··· Document extract

Test your installation by running a simple MTLLM(MTP) example:
# Create a test file
cat > test.jac << 'EOF'
import from mtllm.llms {OpenAI}
glob llm = OpenAI(model_name="gpt-4o");
def greet(name: str) -> str by llm();
with entry {
print(greet("OOPSLA reviewers"));
}
EOF
# Run the test
jac run test.jac
If successful, you should see a greeting message generated by the LLM.
The following examples demonstrate the three main usage patterns of MTLLM(MTP), corresponding to Figures 8(a), 8(b), and 8(c) in the paper.
MTLLM(MTP) functions allow you to define function signatures with traditional type annotations while delegating implementation to an LLM. The runtime ensures type safety by validating and converting LLM outputs.
Example: Basic function with type enforcement
import from mtllm.llms {OpenAI}
# Initialize the LLM
glob llm = OpenAI(model_name="gpt-4o");
# Define a type-safe LLM function
def calculate_age(cur_year: int, dob: str) -> int by llm();
with entry {
age = calculate_age(cur_year=2025, dob="1998");
print(f"Age: {age}"); # Output is guaranteed to be an integer
}
Run: jac run examples/func.jac
MTLLM(MTP) can generate object fields automatically while maintaining type constraints, enabling AI-driven object initialization with structural guarantees.
Example: Automatic field generation
import from mtllm.llms {OpenAI}
glob llm = OpenAI(model_name="gpt-4o");
obj Person {
has name: str;
has dob: str;
}
with entry {
# LLM fills in missing field based on partial information
einstein = Person(name="Einstein" by llm());
print(f"{einstein.name} was born on {einstein.dob}");
}
Run: jac run examples/object.jac
Methods can leverage LLM capabilities while accessing object state, enabling context-aware AI computations with type safety.
Example: Context-aware method with object state access
import from mtllm.llms {OpenAI}
glob llm = OpenAI(model_name="gpt-4o");
obj Person {
has name: str;
has dob: str;
# Method uses object state (self) for computation
def calculate_age(cur_year: int) -> int by llm(incl_info=(self), temperature=0.7);
}
with entry {
einstein = Person(name="Einstein", dob="March 14, 1879");
print(f"Einstein's age in 2024: {einstein.calculate_age(2024)}");
}
Run: jac run examples/method.jac
- Multiple LLM Support: OpenAI GPT, Anthropic Claude, local models via Ollama
- Type Coercion: Automatic parsing and validation of complex types (lists, objects, enums)
- Error Recovery: Robust handling of malformed LLM outputs with retry mechanisms
- Native Agentic Support: MTLLM(MTP) supports ReAct to be used to build agentic applications
- Vision Model Support: MTLLM can infer with multi-modal models which can take images and videos as inputs.
π Complete Documentation: MTLLM User Guide
This artifact includes a comprehensive evaluation suite that reproduces all experimental results from the paper. The benchmarks compare MTLLM(MTP) against two state-of-the-art frameworks: DSPy and LMQL.

······
··· Record set

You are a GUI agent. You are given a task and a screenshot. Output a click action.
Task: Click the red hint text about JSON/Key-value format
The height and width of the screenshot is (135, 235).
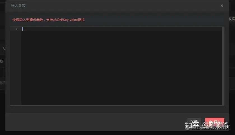point(48,20)
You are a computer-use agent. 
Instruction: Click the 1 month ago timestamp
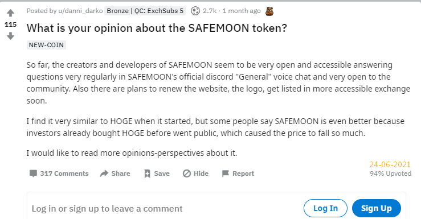(242, 11)
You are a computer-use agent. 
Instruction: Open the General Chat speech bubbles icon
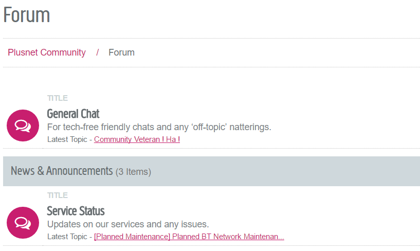23,126
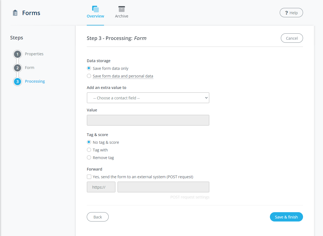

······

**Check your understanding:**
1. Please translate this sentence from the MTLLM(MTP) text into Spanish: "The runtime ensures type safety by validating and converting LLM outputs."
2. In the MTLLM(MTP) text, which two frameworks do the benchmarks compare MTLLM(MTP) against?

**Task-by-task results:**
1. El entorno de ejecución garantiza la seguridad de tipos validando y convirtiendo las salidas del LLM.

2. DSPy and LMQL.